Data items
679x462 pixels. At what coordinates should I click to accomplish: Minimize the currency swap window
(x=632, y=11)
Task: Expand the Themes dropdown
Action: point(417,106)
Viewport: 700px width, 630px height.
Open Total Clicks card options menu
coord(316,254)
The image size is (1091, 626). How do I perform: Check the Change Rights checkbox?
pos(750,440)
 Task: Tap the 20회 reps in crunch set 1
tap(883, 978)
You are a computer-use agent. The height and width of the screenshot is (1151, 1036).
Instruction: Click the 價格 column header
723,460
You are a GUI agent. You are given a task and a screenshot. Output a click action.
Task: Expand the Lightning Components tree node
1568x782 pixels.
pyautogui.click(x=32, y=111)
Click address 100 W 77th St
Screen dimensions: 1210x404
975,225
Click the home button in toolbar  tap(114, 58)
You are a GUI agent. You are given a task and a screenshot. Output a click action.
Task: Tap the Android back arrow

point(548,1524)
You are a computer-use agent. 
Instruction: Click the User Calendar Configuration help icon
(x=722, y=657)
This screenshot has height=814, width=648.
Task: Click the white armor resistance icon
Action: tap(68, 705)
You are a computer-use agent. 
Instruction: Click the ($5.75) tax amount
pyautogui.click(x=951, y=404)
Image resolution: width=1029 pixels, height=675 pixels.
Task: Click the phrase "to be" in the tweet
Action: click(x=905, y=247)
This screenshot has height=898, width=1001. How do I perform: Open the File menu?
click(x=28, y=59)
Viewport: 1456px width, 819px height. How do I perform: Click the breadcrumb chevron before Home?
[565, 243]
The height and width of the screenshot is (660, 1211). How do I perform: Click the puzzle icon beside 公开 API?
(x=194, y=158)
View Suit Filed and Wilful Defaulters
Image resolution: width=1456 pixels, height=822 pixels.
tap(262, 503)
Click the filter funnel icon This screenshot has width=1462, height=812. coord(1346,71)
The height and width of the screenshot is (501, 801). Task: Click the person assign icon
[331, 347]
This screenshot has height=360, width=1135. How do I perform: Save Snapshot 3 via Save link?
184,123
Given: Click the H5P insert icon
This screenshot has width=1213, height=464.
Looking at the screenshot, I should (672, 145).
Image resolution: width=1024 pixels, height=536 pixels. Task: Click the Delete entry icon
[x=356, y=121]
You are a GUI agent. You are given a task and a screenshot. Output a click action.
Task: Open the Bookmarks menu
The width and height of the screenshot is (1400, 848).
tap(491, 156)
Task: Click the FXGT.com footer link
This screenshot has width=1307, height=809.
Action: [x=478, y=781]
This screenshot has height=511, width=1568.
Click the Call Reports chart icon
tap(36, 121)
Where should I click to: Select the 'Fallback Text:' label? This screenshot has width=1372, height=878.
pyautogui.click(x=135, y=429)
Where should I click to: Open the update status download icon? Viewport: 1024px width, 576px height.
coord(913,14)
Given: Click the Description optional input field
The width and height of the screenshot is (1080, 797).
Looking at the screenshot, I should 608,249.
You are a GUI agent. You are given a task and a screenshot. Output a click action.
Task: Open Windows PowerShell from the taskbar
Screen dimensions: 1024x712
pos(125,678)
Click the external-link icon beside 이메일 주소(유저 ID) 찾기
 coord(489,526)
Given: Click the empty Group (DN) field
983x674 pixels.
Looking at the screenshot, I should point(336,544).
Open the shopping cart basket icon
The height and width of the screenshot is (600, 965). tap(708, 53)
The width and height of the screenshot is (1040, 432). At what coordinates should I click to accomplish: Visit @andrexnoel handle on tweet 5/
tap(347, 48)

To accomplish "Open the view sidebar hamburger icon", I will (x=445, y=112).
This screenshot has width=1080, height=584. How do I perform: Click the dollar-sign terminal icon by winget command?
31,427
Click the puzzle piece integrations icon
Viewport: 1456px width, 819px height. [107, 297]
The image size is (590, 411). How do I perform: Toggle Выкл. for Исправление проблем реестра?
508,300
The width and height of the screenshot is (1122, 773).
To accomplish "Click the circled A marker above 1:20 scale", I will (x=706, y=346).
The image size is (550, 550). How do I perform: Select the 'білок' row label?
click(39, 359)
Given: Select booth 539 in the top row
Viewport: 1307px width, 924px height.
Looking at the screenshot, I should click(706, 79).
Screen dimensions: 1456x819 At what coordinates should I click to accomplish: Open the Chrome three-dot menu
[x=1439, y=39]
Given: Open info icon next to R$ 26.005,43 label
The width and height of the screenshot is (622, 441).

INSTRUCTION
Return each line above that contains the word "size".

ANSWER TO THIS EXERCISE
The image size is (1091, 626). How do I perform: Check the Change Rights checkbox?
The image size is (590, 411). How do I perform: Toggle Выкл. for Исправление проблем реестра?
The image size is (550, 550). How do I perform: Select the 'білок' row label?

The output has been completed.